### Brief
Repeat the listing lines verbatim, from the line containing "Where should I" through the end of the listing, both ends included. Leave the pictures out of your answer.

### Document and screenshot pointing listing

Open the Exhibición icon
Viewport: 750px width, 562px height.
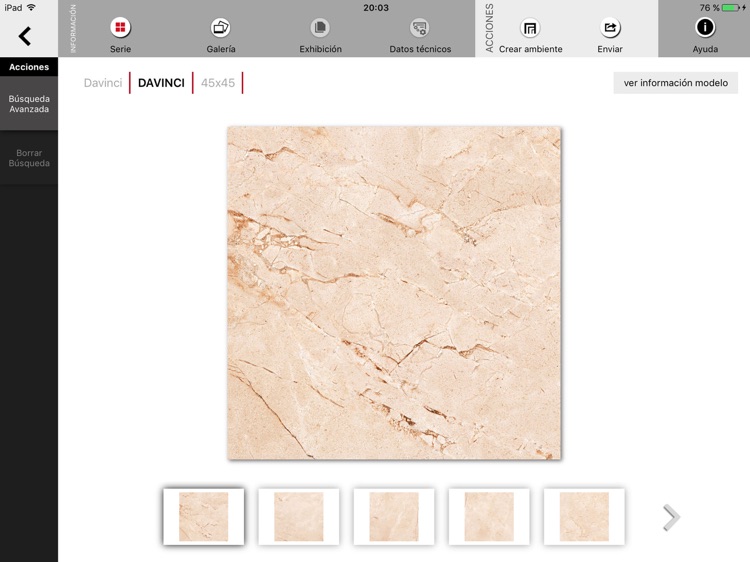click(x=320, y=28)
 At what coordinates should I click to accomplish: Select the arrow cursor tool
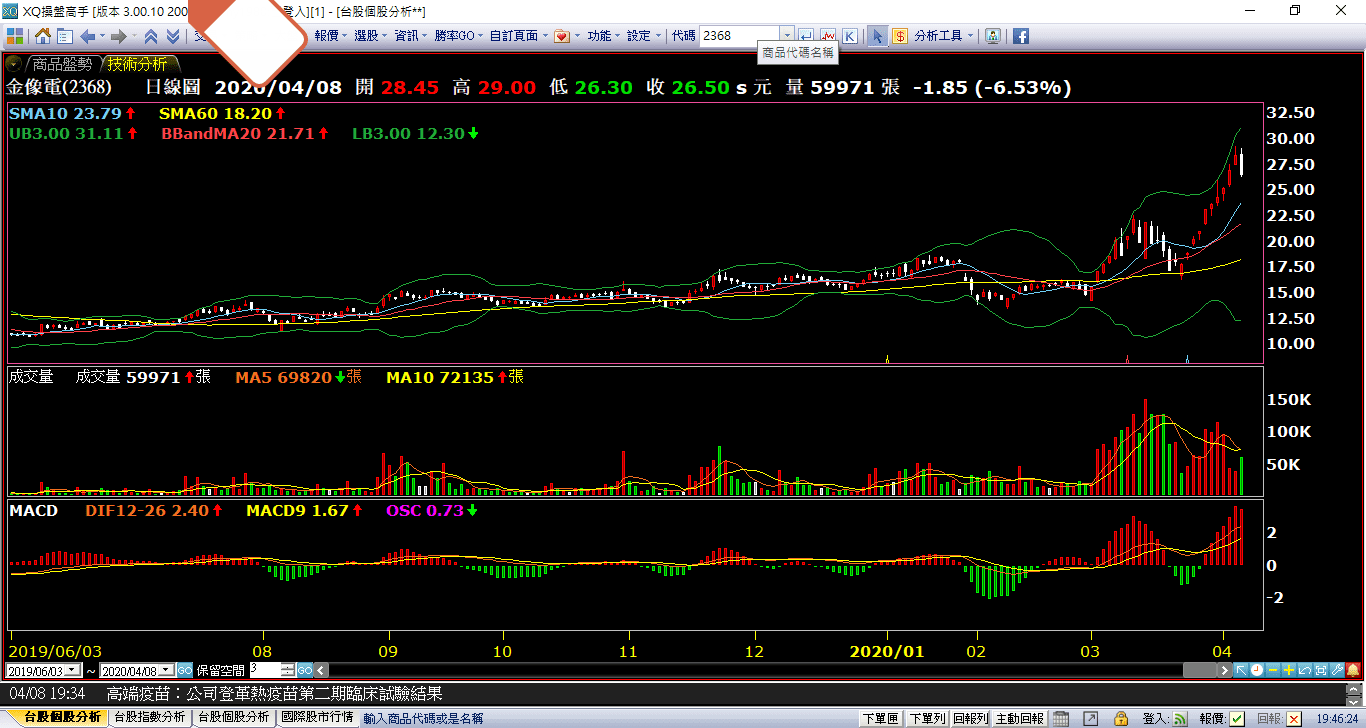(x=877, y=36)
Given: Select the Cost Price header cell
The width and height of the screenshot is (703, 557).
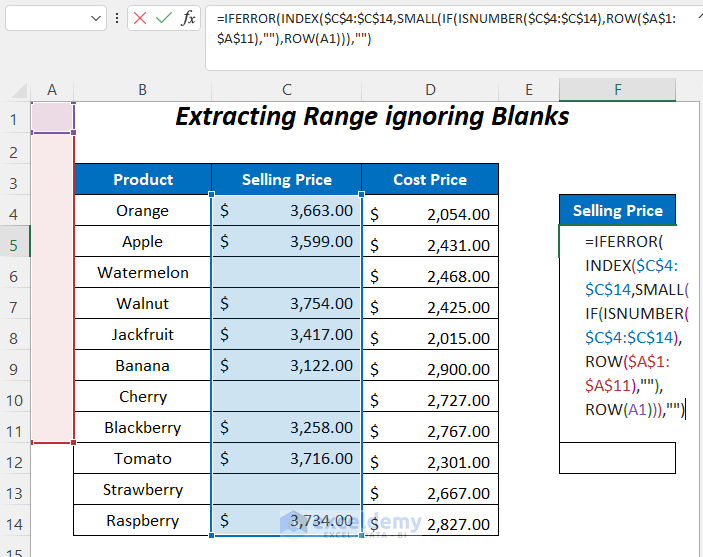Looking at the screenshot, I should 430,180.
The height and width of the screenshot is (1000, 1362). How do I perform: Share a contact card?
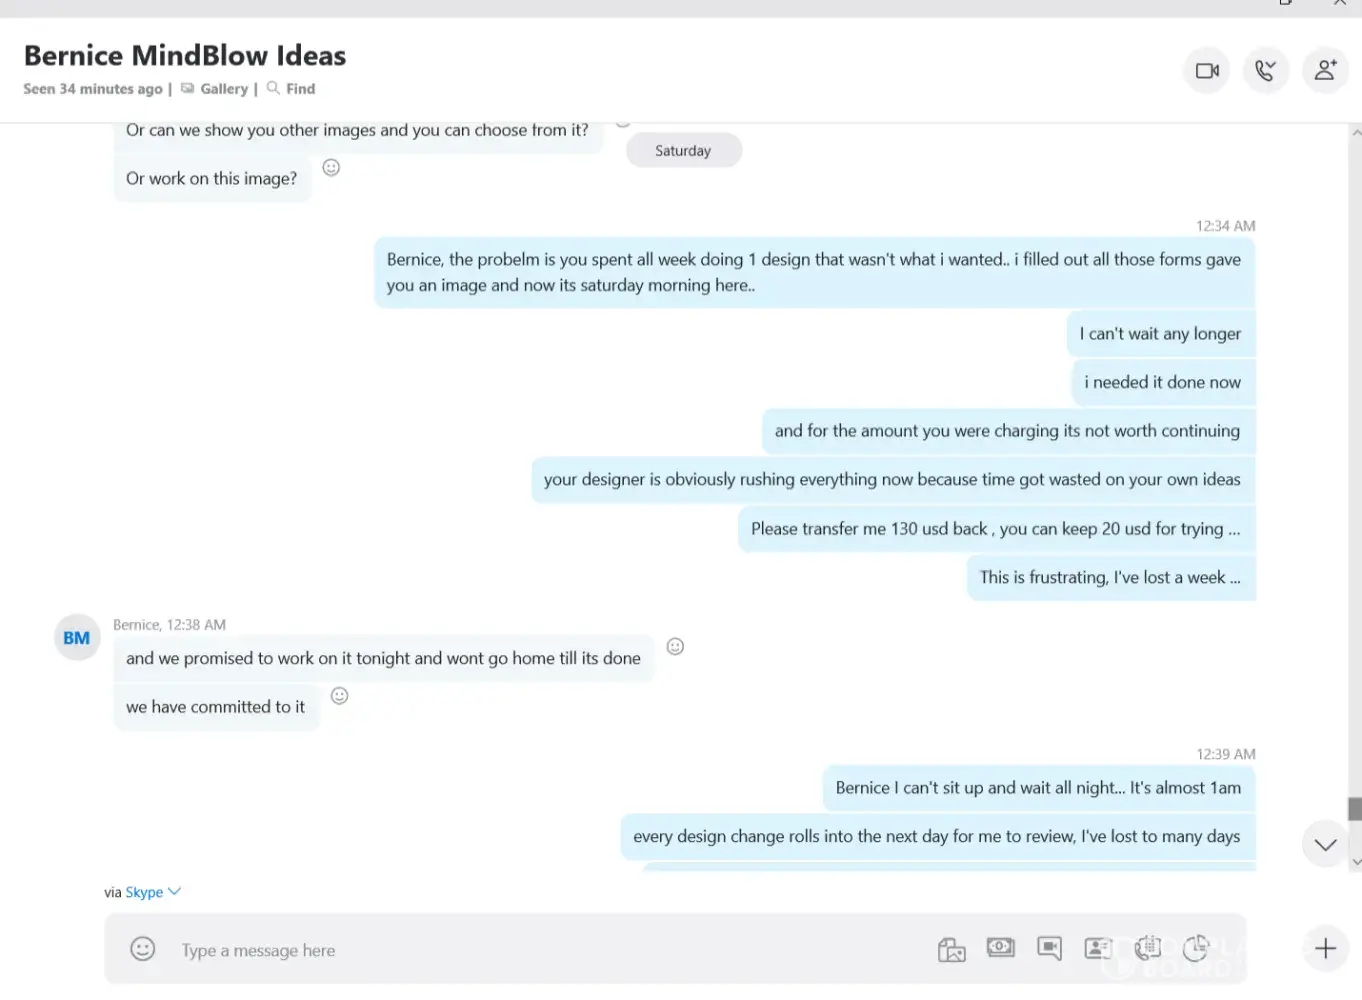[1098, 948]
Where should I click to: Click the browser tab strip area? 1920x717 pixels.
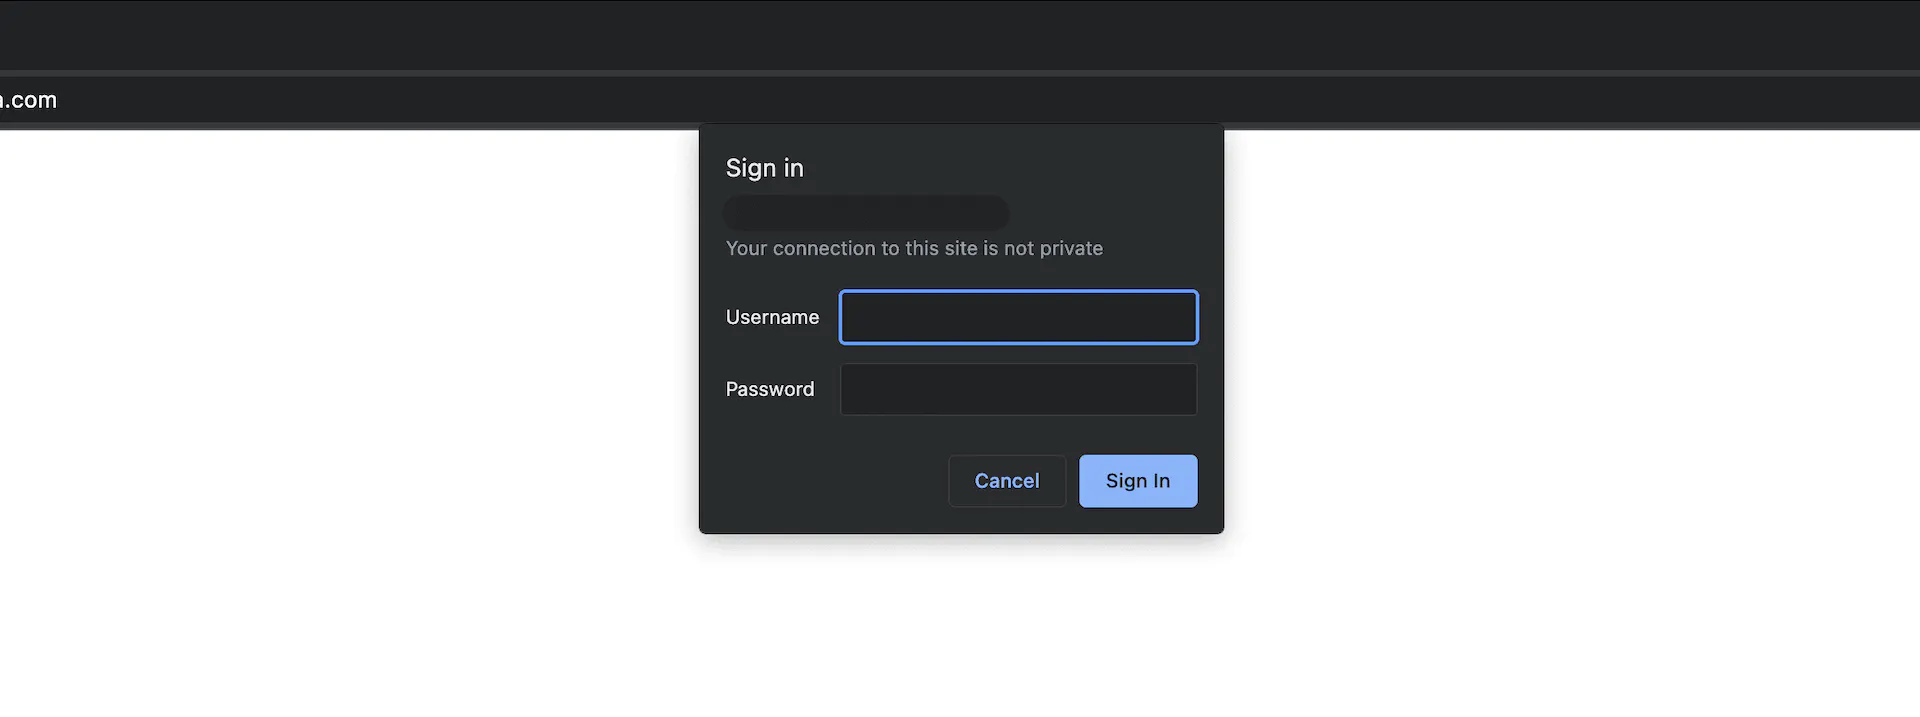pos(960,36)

### Result of the task
Where should I click to: Click the browser tab strip area? 1920x717 pixels.
pos(960,36)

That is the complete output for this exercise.